Member of the Congress of Sonora Plurinominal
- In office 1985–1988

Personal details
- Born: 1952 or 1953 (age 72–73)
- Citizenship: Mexican
- Party: PRT
- Alma mater: Universidad de Sonora (LLB)

= Isidro Leyva Leyva =

Mexican politician

Isidro Leyva Leyva (born 1952/1953) (Note: Leyva was 29 years old in 1982) is a Mexican trade unionist and politician. He served in the LI Legislature of the Congress of Sonora from 1985 to 1988 as a member of the now-defunct Workers' Revolutionary Party (PRT). He was later the director of the National Cattle Producers' Union from 2005 to 2021.

== Career ==
A native of Huásabas, Sonora, Leyva studied law at the Universidad de Sonora (Unison) and began his political activism as a student protester in the 1970s. He joined the Workers' Revolutionary Party (PRT) – a Trotskyist party with origins in the 1968 student protests – and got heavily involved in Sonoran farmers' and peasants' movements. Leyva was also allegedly a member of the Liga Comunista 23 de Septiembre, and as such, was arrested by the Federal Judicial Police in August 1977 and tortured before his release. He earned his law degree from Unison in 1982.

Leyva went on a ten-day tour of the Southwestern United States in the weeks leading up to the 1982 Mexican general election, which was the first national election contested by the PRT. He visited California, New Mexico, Arizona, and Texas in an effort to strengthen ties between the labor movements on both sides of the border. He promoted the PRT as a Socialist alternative for the working class and expressed his support for the PRT presidential nominee, Rosario Ibarra. Within the party, Leyva was a member of the regional leadership as well as the PRT Central Committee.

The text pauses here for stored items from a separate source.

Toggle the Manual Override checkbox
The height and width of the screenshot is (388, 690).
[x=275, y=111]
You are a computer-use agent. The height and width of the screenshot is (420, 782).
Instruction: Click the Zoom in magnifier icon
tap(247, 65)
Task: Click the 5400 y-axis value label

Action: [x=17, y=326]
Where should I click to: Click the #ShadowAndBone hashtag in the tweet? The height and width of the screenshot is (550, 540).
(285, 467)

Leyva served as a local deputy in the LI Legislature of the Congress of Sonora from 1985 to 1988 via proportional representation, becoming the first and only member of the PRT to serve in the body. The PRT contested its final national election in 1991, after which it lost its registration as a national party. In 2006, Leyva was a pre-candidate to the Chamber of Deputies as a member of the Coalition for the Good of All, which was created by the Party of the Democratic Revolution (PRD), Convergence, and the Labor Party (PT).

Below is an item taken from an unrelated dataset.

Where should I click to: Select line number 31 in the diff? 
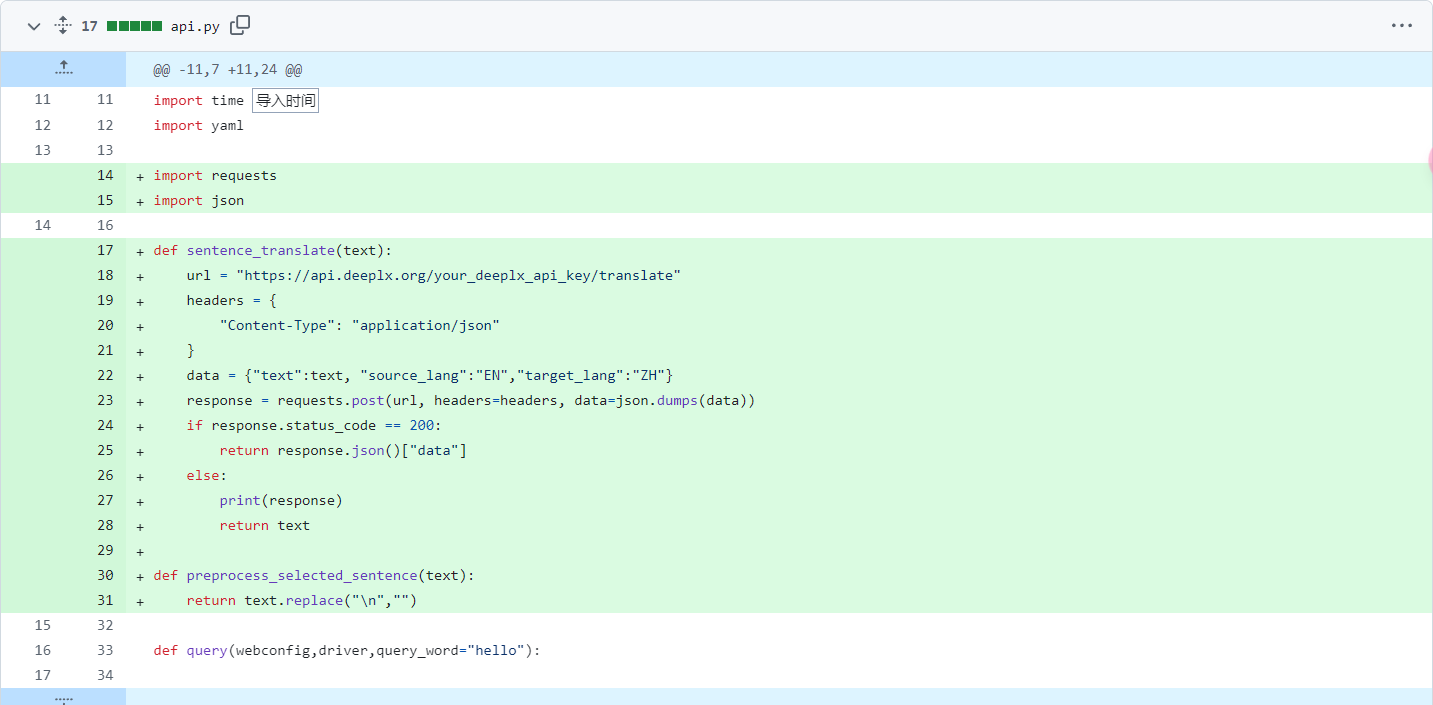pyautogui.click(x=105, y=601)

A longtime supporter of workers' rights, Leyva was at the forefront of organizations such as the Frente Campesino Independiente Revolucionario and the Unión General Obrero, Campesina y Popular. Additionally, he was a founding member of the Unión Nacional de Productores de Ganado (UNPG; National Cattle Producers' Union), which he directed at the Sonora level until 2004. In August 2005, he took over as national director of the UNPG. He held this role until late 2021, when he was named the general director of ranching development by the SAGARHPA (Secretariat of Agriculture, Ranching, Hydraulic Resources, Fishing, and Aquaculture) Subsecretariat of Ranching.